El padre de Stephanie se quedó mirándola a los ojos y por un momento pareció a punto de echarse a llorar, pero enseguida rodeó a su hija con un brazo y le dio un beso en la frente.

—Te quiero mucho, ¿sabes?

—Sí, lo sé.

—Buena chica. Y ahora tengo que irme al trabajo…

—Nos vemos luego.

El padre de Stephanie la miró con una sonrisa, se puso en pie y echó a andar.

Stephanie se quedó sentada en la roca. Si aquello era cierto, si la leyenda familiar era verdad, aquello era… era… La verdad es que no sabía ni lo que era, pero parecía algo importante, algo de peso. Pensando en aquello, se levantó y caminó hasta la carretera, y cuando Skulduggery llegó en su horrendo coche amarillo le contó todo lo que había dicho su padre.

El señor Bliss examinó el broche por ambos lados.

—¿Estás seguro de que esta es la llave?

Iba vestido de negro; Skulduggery llevaba un traje azul oscuro de raya diplomática que Abominable había rematado aquella misma mañana, una inmaculada camisa blanca y una corbata azul. Estaban los tres al pie de la torre Martello, una ruina centenaria que se levantaba en lo alto de los acantilados contiguos a Haggard. Muchos metros más abajo, el mar batía las escarpadas rocas.

—Segurísimo —dijo Skulduggery—. ¿No ves cómo la aguja del broche se dobla hacia atrás, formando una especie de asidero? Es la llave que andamos buscando.

Stephanie intentó no dejarse intimidar por la presencia de Bliss, pero no podía evitar apartar la vista cada vez que él la miraba. Al enterarse de que el señor Bliss iba a entrar con ellos en las cuevas no había protestado, pero tampoco había pegado saltos de alegría.

—Gracias por llamarme —dijo el señor Bliss devolviéndole el broche a Stephanie.

—La verdad es que necesitamos toda la ayuda que podamos conseguir —admitió Skulduggery—, aunque he de decir que me sorprendió que aceptaras.

—Serpine se ha hecho muy poderoso, más de lo que todo el mundo cree.

—Se diría que tienes miedo de él.

Bliss se quedó callado unos segundos.

—Ya no siento miedo —dijo al cabo—. Cuando se pierde la esperanza, el miedo desaparece también.
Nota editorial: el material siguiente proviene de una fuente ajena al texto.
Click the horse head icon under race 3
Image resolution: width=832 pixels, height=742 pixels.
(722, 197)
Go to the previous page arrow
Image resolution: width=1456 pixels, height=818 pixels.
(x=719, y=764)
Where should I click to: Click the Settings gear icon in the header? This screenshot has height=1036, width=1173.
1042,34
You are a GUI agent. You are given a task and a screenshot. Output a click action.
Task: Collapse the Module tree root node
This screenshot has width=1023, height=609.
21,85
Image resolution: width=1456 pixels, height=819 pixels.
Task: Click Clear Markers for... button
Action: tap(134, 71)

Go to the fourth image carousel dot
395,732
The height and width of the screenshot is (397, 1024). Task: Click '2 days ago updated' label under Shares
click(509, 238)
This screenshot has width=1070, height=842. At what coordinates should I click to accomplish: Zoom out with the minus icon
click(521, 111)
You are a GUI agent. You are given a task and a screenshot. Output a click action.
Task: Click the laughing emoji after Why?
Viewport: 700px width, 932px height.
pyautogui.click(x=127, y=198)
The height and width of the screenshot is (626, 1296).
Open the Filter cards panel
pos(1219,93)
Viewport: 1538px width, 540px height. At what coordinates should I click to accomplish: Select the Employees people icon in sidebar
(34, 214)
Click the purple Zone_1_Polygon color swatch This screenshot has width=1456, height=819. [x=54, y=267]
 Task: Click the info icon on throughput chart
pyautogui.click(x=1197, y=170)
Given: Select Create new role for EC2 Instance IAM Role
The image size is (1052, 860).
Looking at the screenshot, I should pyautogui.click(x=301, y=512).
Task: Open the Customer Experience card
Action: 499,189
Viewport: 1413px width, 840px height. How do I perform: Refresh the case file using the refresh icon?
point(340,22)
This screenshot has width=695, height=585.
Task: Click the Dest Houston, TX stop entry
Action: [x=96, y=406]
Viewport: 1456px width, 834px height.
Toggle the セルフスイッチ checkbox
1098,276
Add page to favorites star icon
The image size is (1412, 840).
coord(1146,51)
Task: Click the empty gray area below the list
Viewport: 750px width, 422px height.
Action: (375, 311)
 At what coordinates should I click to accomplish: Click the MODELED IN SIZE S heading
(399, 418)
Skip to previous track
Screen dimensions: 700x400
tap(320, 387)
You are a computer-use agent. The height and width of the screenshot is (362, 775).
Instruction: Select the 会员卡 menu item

Pero respeto su poder y lo que es capaz de hacer.

—Si consigue el Cetro antes que nosotros, vamos a sufrir en nuestras propias carnes lo que es capaz de hacer.

—Pues yo sigo sin entenderlo —intervino Stephanie—. Si consigue el Cetro, no habrá nadie que lo pueda detener. ¿Pero cómo va a usarlo para traer de vuelta a los Sin Rostro?

—No lo sé —respondió Skulduggery—. En teoría, solo hay dos personas en el mundo que conocen el ritual necesario. Si yo fuera Serpine, no sabría ni siquiera a quién amenazar.

El señor Bliss negó con la cabeza.

—No, Serpine no piensa amenazar a nadie. A juzgar por sus palabras, considera el Cetro de los Antiguos como un paso intermedio, una herramienta para conseguir lo que está buscando.

—¿Y qué está buscando?

El señor Bliss se quedó mirando el mar sin decir nada.

—No lo entiendo —dijo Skulduggery—. ¿Es que has estado hablando con él?

—Sí, esta mañana —contestó el señor Bliss con un tono extraño, como resignado. Stephanie entrecerró los ojos: algo iba mal, terriblemente mal. Dio un paso atrás, pero Skulduggery estaba demasiado embebido en la conversación para darse cuenta.

—¿Estuviste con él? —preguntó el detective acercándose a Bliss—. ¿Estuviste con él y no intentaste apresarlo?

—Los límites de su poder son desconocidos para mí, y nunca empiezo batallas que no estoy seguro de ganar. Era demasiado peligroso.

—¿Dónde está? ¡Los Mayores lo están buscando!

—No tienen por qué. El irá a su encuentro en el momento adecuado.

—¿Para qué os visteis?

—Serpine tenía algo que decirme. Yo lo escuché.

—¿De qué estás hablando?

—Ya sabía lo de las cuevas. Lo único que le faltaba era conseguir la llave.

Skulduggery y Bliss se miraron de hito en hito. Stephanie se dio cuenta de que su amigo estaba justamente al borde del acantilado.

Bliss posó la mano en el pecho de Skulduggery y, antes de que Stephanie pudiera gritar siquiera, lo empujó. Skulduggery salió despedido hacia atrás y se perdió inmediatamente de vista. Entonces el señor Bliss se volvió hacia ella.